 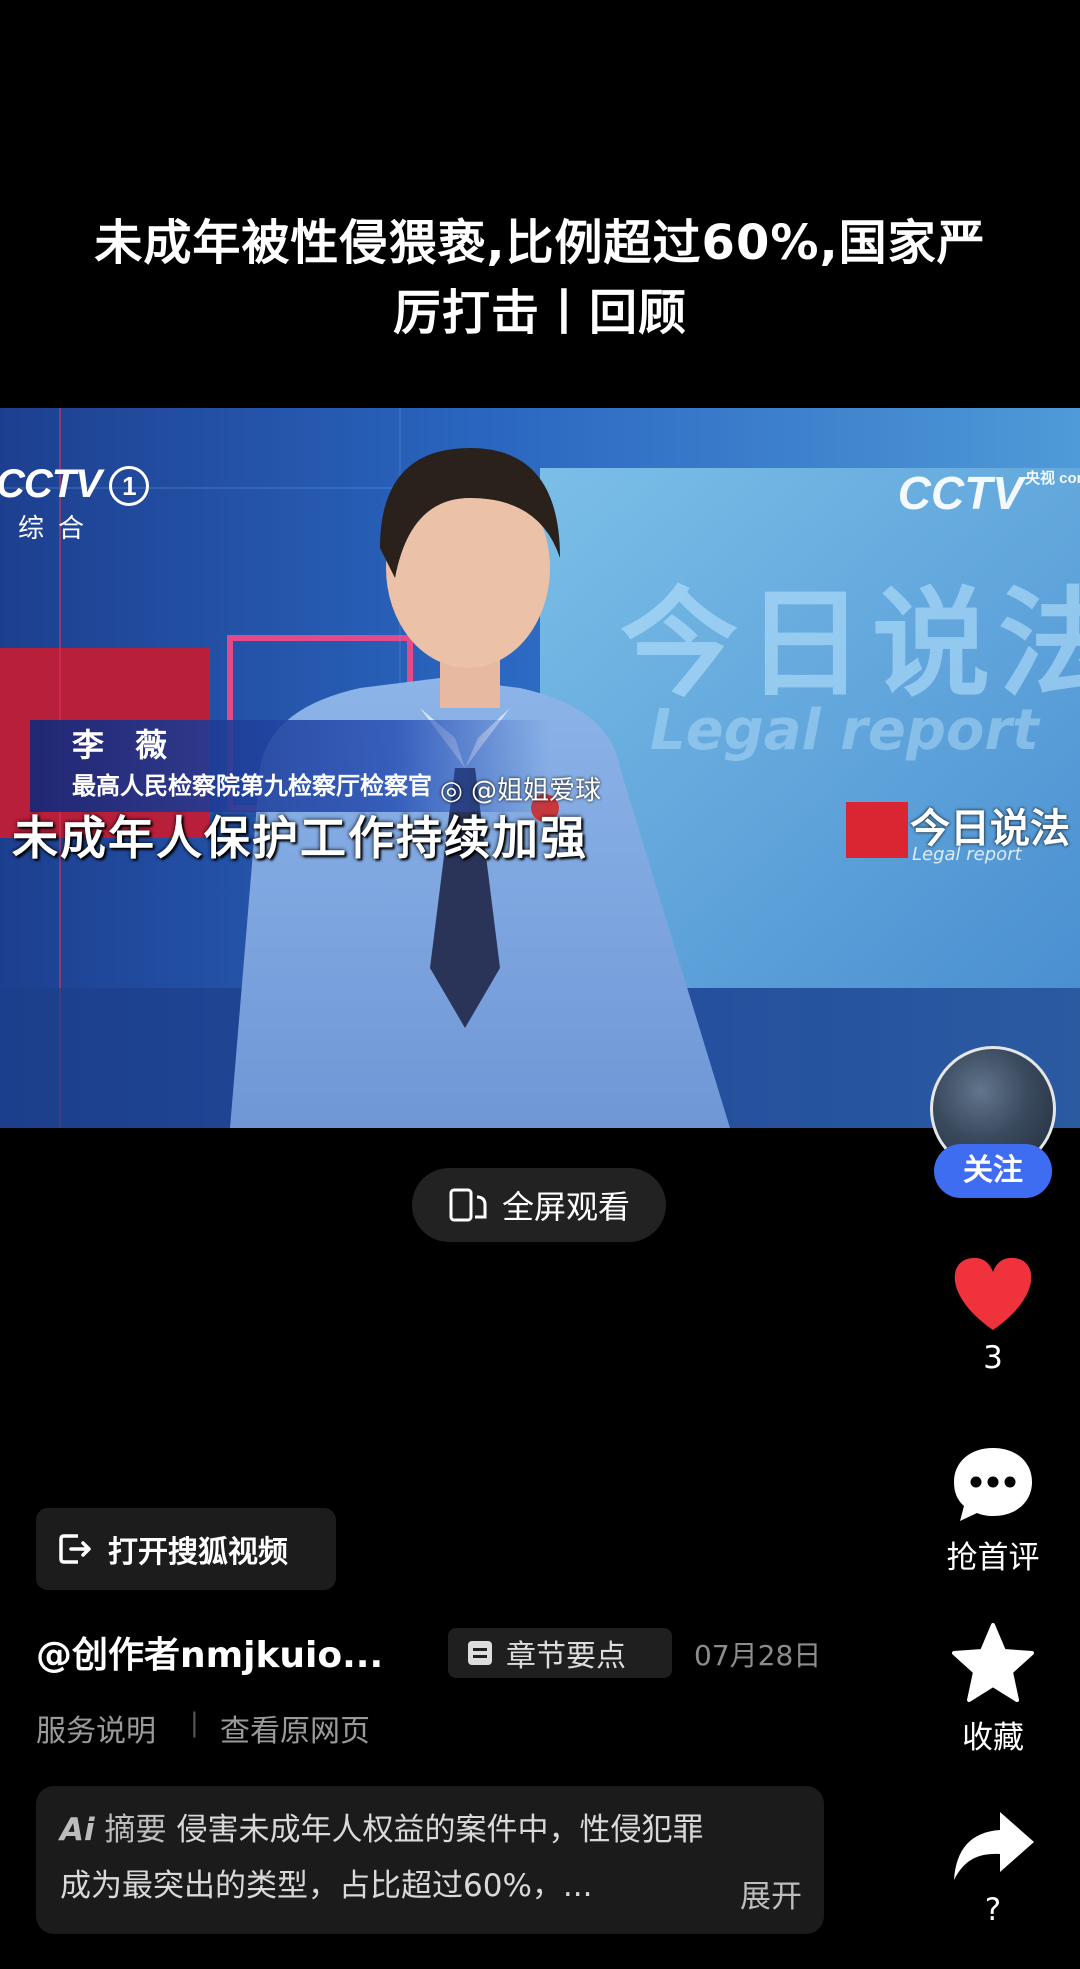 I want to click on comment-bubble-icon, so click(x=993, y=1484).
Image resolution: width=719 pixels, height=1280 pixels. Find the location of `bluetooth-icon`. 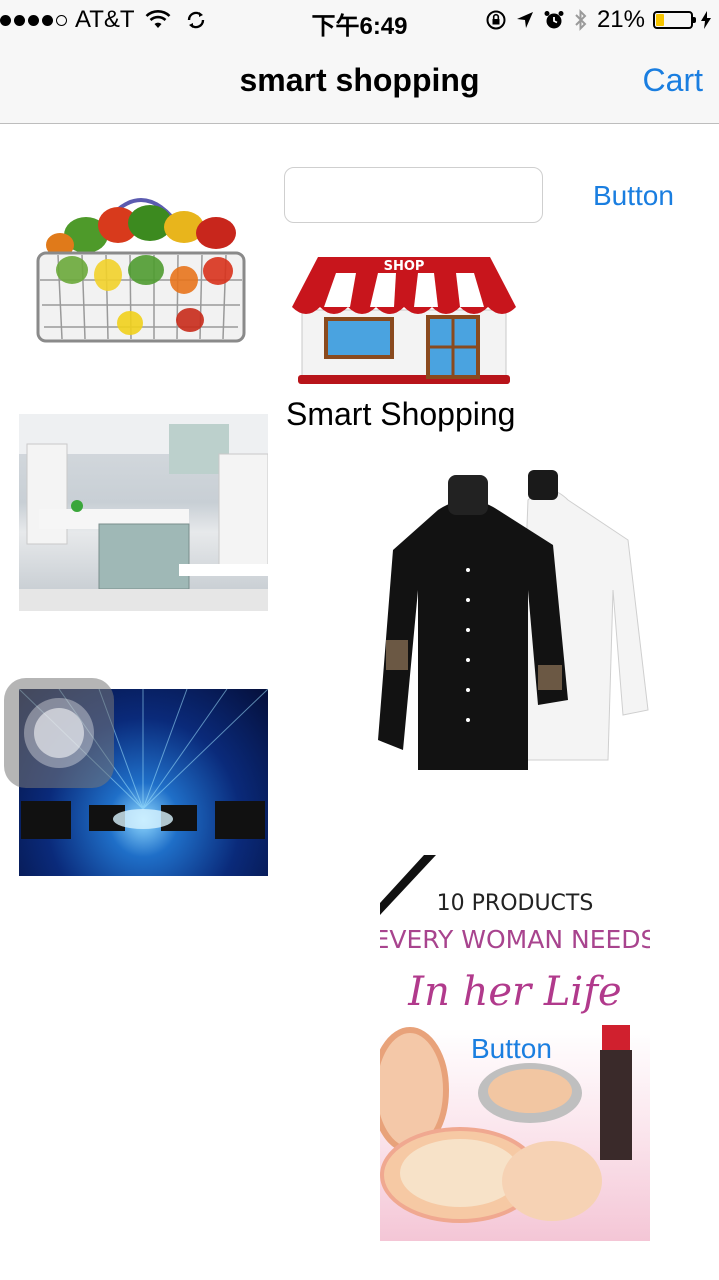

bluetooth-icon is located at coordinates (581, 20).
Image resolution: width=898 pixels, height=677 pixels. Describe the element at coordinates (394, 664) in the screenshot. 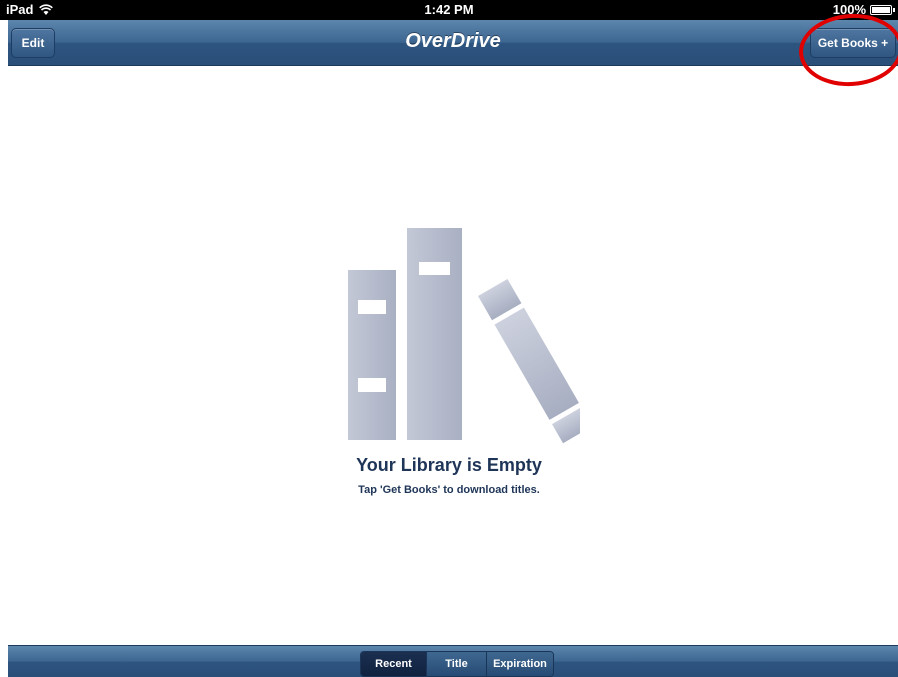

I see `sort-recent-segment: Recent` at that location.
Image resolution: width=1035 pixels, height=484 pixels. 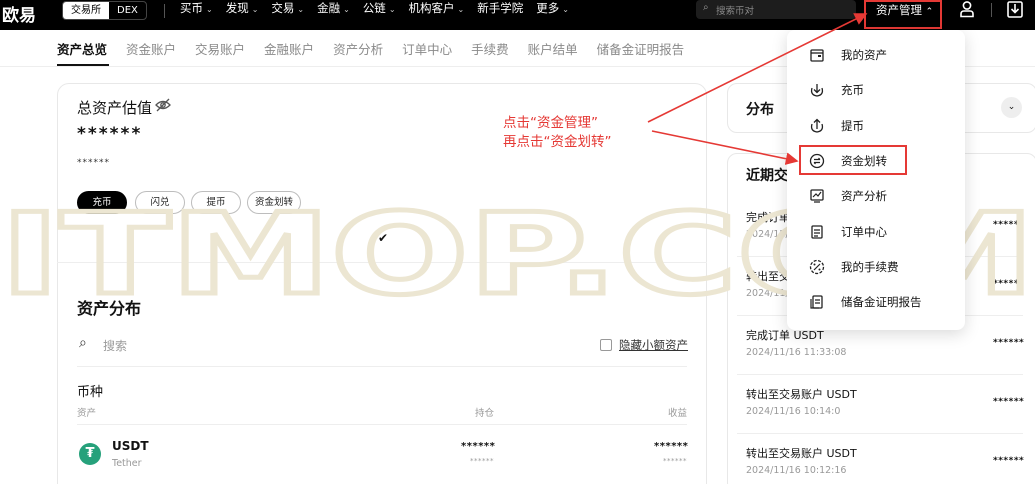 I want to click on arrow-to-asset-management, so click(x=758, y=68).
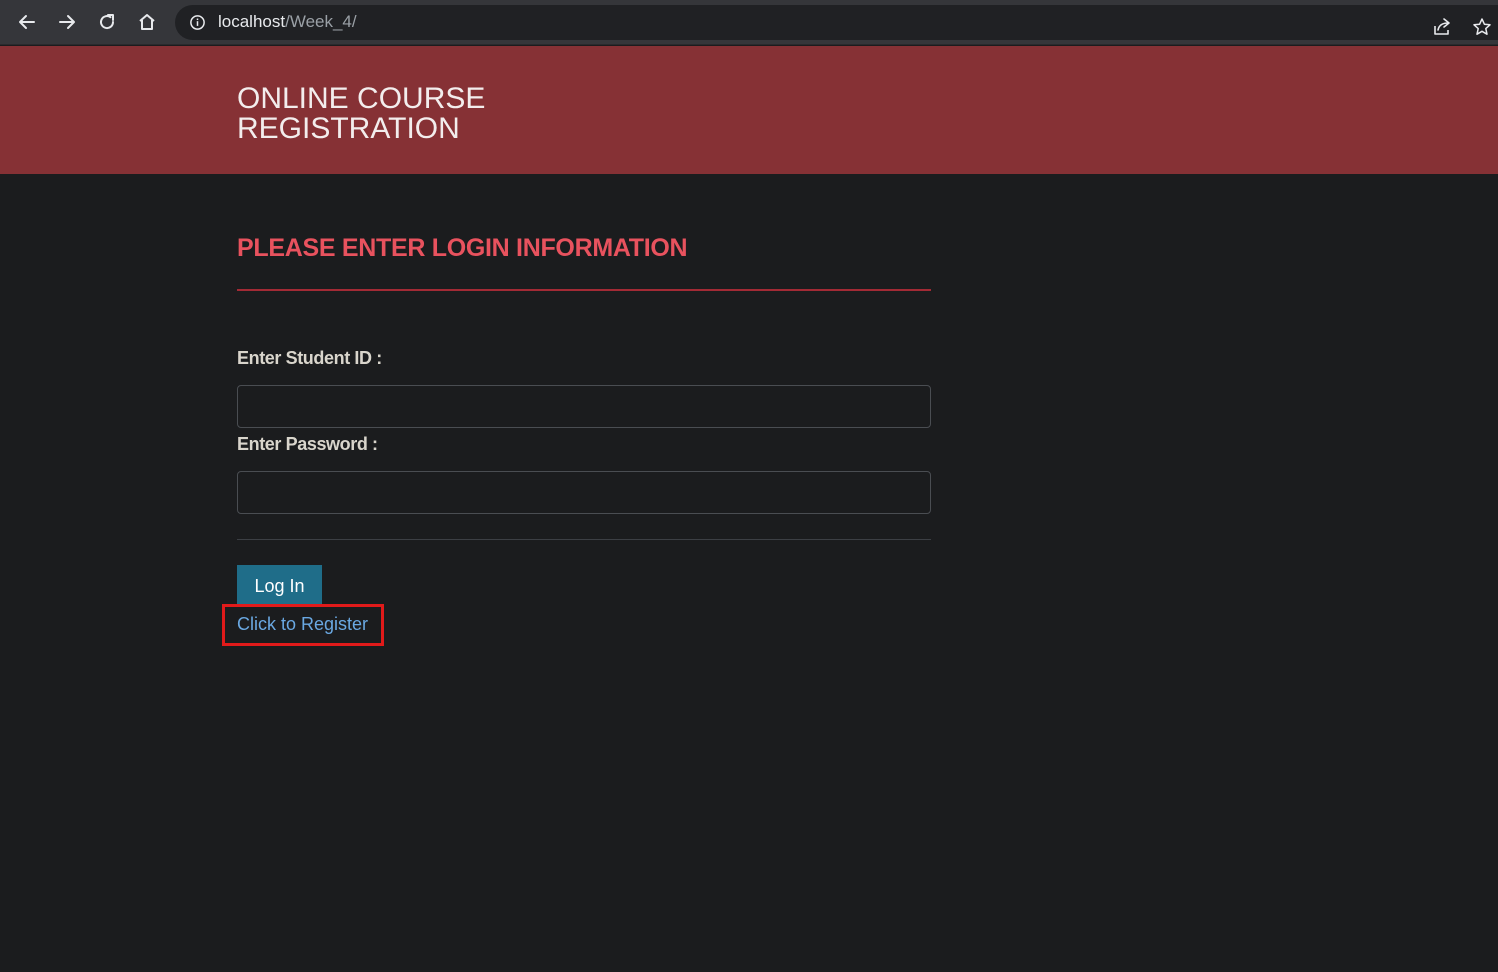  What do you see at coordinates (584, 406) in the screenshot?
I see `student-id-input` at bounding box center [584, 406].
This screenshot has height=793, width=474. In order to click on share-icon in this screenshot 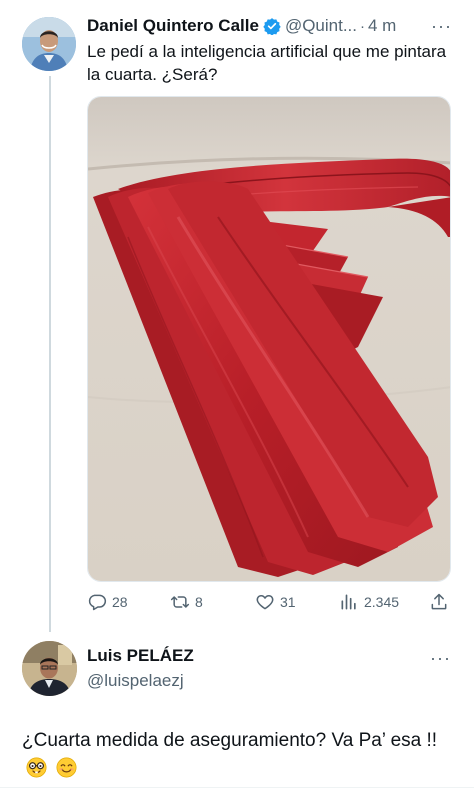, I will do `click(439, 602)`.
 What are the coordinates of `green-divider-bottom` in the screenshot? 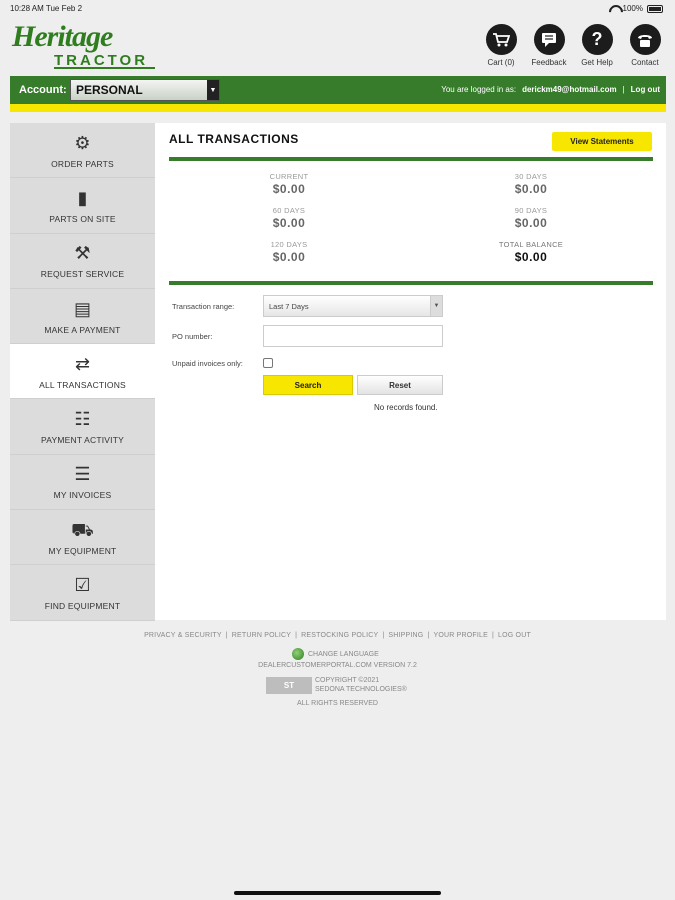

◇ ◇ ◇ ◇

> Work to complete
Could you output the lines from the very first one up to and including the line with "at that location.", word for word and without the pictures?

> Exercise response
  I want to click on comment-bubble-icon, so click(x=993, y=1484).
Image resolution: width=719 pixels, height=1280 pixels. Find the location of `bluetooth-icon`. 

bluetooth-icon is located at coordinates (581, 20).
Image resolution: width=898 pixels, height=677 pixels. Describe the element at coordinates (394, 664) in the screenshot. 

I see `sort-recent-segment: Recent` at that location.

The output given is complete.